Em 2021, os médicos recomendaram que Mateus fosse cuidado em casa – uma orientação que parecia impossível de ser seguida. “Se levássemos ele para casa sem estrutura, ele não resistiria”, relembra Débora. A realidade de viver no interior do Amazonas, sem infraestrutura adequada ou transporte disponível, tornava o retorno para casa um risco à vida do jovem.
Foi quando a solidariedade humana escreveu um novo capítulo. Com a ajuda de amigos, a mãe de Mateus organizou uma campanha de arrecadação que mobilizou pessoas solidárias ao sofrimento dos Silva. A família pode comprar uma casa no município de Novo Airão, e montou uma estrutura de UTI domiciliar, com todos os equipamentos necessários: motor de luz, aspirador, cama hospitalar e ar-condicionado.
No dia 21 de julho de 2021, Mateus finalmente deixou o hospital. Por 3 anos e 8 meses, ele viveu nesta casa sob os cuidados dedicados da família. Mesmo quando o benefício foi suspenso por dois anos após a mudança, Débora encontrou forças para continuar.
“É juntamente com amigos e parentes que eu consegui cuidar dele, porque sozinha não podia fazer isso, não tinha condições financeiras. A gente fazia rifas, as pessoas ajudaram doando dinheiro. Eu sou grata a Deus pela vida de cada um que amou e cuidou do Mateus”, diz a mãe, emocionada.

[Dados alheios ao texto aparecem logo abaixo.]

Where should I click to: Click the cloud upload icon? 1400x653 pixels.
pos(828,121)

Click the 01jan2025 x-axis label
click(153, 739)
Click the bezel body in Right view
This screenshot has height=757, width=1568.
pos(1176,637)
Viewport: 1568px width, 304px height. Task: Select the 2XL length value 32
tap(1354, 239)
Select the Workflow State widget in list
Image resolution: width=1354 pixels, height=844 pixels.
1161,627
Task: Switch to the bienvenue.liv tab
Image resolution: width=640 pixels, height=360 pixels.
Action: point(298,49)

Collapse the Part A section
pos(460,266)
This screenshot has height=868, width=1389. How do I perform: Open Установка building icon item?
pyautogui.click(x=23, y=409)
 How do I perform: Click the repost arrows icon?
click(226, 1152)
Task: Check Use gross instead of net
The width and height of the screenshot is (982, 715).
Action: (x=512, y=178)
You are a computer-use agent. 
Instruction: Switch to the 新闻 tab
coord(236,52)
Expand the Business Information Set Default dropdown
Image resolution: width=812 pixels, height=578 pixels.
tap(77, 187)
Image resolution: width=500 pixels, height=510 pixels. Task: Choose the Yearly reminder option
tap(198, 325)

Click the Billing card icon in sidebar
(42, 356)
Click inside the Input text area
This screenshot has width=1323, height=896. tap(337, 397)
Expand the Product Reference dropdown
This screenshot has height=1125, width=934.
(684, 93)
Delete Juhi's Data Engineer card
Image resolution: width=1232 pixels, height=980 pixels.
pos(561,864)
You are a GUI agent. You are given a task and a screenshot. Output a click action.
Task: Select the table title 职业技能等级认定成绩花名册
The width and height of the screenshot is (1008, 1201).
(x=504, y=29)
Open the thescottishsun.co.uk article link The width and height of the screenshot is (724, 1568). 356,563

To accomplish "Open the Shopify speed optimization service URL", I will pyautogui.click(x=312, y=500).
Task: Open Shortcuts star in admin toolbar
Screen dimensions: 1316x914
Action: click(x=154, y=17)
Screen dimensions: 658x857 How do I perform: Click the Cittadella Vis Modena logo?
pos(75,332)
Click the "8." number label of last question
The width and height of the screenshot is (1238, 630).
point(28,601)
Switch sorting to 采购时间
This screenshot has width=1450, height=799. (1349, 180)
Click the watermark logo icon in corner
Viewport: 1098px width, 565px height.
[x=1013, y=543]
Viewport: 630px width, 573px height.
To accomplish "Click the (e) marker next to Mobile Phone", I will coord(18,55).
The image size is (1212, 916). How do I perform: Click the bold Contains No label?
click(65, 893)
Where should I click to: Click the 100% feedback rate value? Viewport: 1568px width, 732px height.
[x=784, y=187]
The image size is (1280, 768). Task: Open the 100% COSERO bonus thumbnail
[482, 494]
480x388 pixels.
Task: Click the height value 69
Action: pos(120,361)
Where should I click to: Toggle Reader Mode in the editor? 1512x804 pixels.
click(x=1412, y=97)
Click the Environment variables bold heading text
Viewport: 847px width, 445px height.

O legado de uma luta silenciosa

A dedicação integral ao filho afetou profundamente a vida profissional da família. Levi, antes agricultor, passou a viver de bicos. “Nós deixamos tudo para trás. Eu passei a viver para o Mateus”, revela Débora. Sua única renda fixa foi seu trabalho como merendeira em uma escola pública, onde conseguiu flexibilidade – compreensão e solidariedade – para se ausentar quando o filho precisava.
“Eu não me arrependo de nada. Larguei tudo para cuidar dele, tudo mesmo. E cuidaria de novo, se fosse preciso. Só quem estava perto sabe como eu cuidava daquele menino. Eu digo assim, que chegou a hora do Senhor levar ele. Porque ele estava bem, só tinha sequelas, mas da maneira dele, ele estava bem”, afirma Débora, com a certeza de quem fez tudo o que poderia ter sido feito.